[Collected data]
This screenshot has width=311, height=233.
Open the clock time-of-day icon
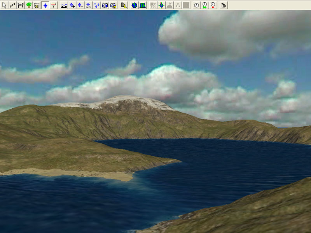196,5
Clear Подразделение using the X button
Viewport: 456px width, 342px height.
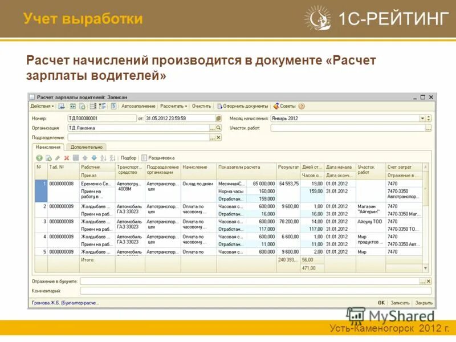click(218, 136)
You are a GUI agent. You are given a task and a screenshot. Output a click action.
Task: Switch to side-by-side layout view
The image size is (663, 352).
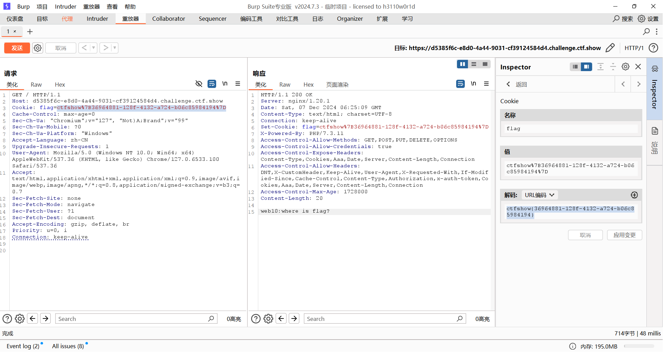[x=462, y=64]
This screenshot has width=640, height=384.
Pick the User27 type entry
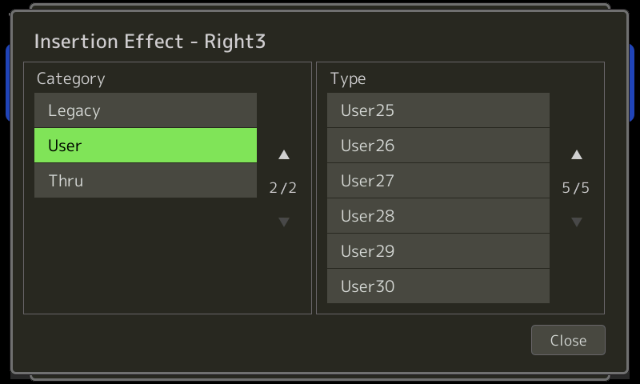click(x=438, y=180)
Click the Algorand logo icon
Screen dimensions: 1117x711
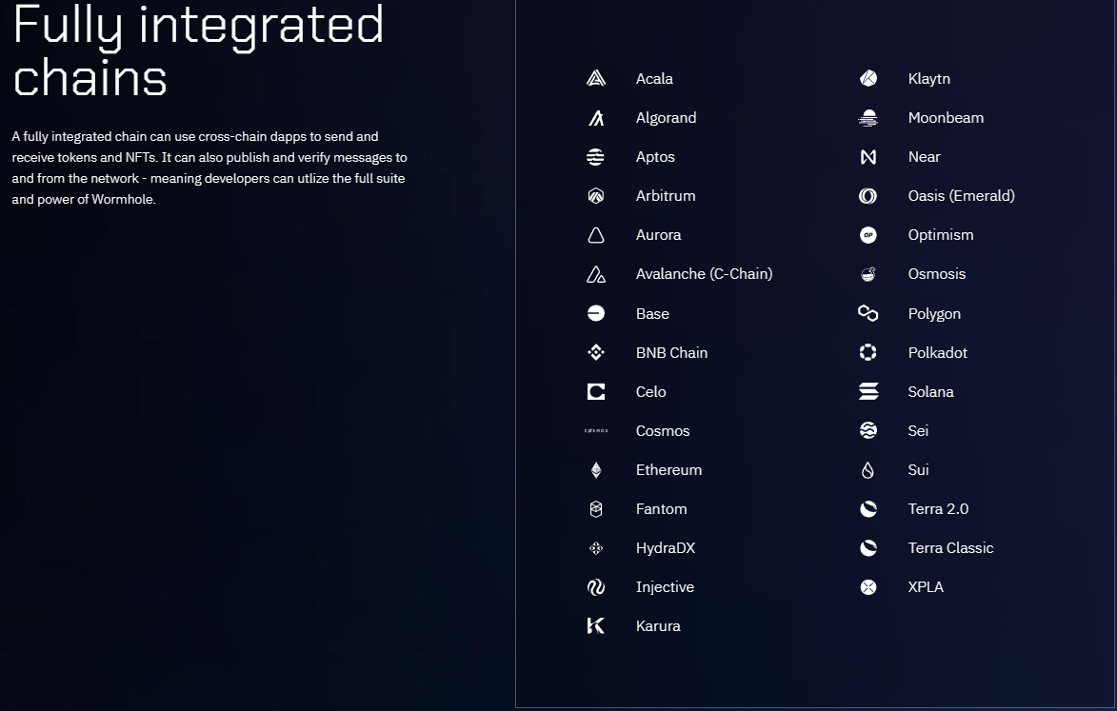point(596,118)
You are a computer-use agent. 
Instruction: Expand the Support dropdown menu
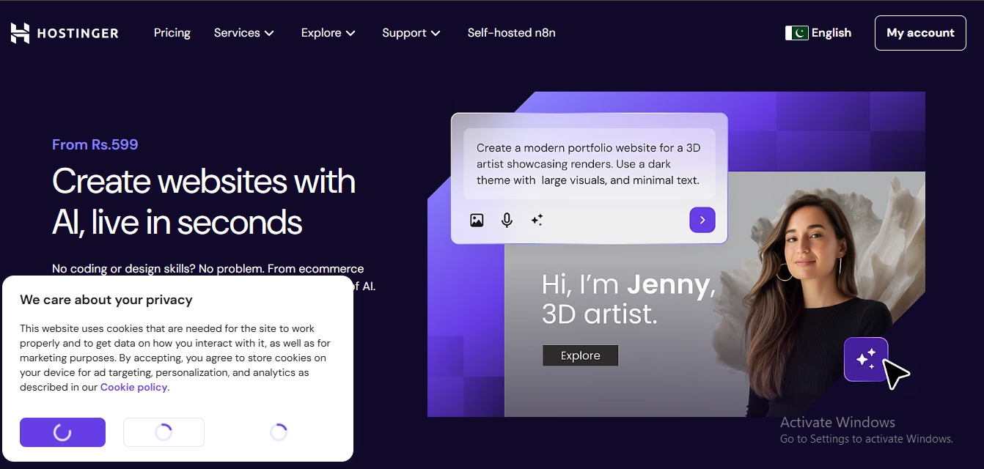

WHAT TO WORK ON:
Using the records above, output their complete text exactly, minus any images.

ANSWER TO THE PROBLEM:
This screenshot has width=311, height=233.
Open the clock time-of-day icon
196,5
Clear Подразделение using the X button
Viewport: 456px width, 342px height.
click(218, 136)
You are a GUI agent. You are given a task and a screenshot. Output a click action.
Task: Switch to side-by-side layout view
The image size is (663, 352).
[x=462, y=64]
This screenshot has width=640, height=384.
Pick the User27 type entry
click(x=438, y=180)
Click the Algorand logo icon
Screen dimensions: 1117x711
point(596,118)
You are a computer-use agent. 
Instruction: Expand the Support dropdown menu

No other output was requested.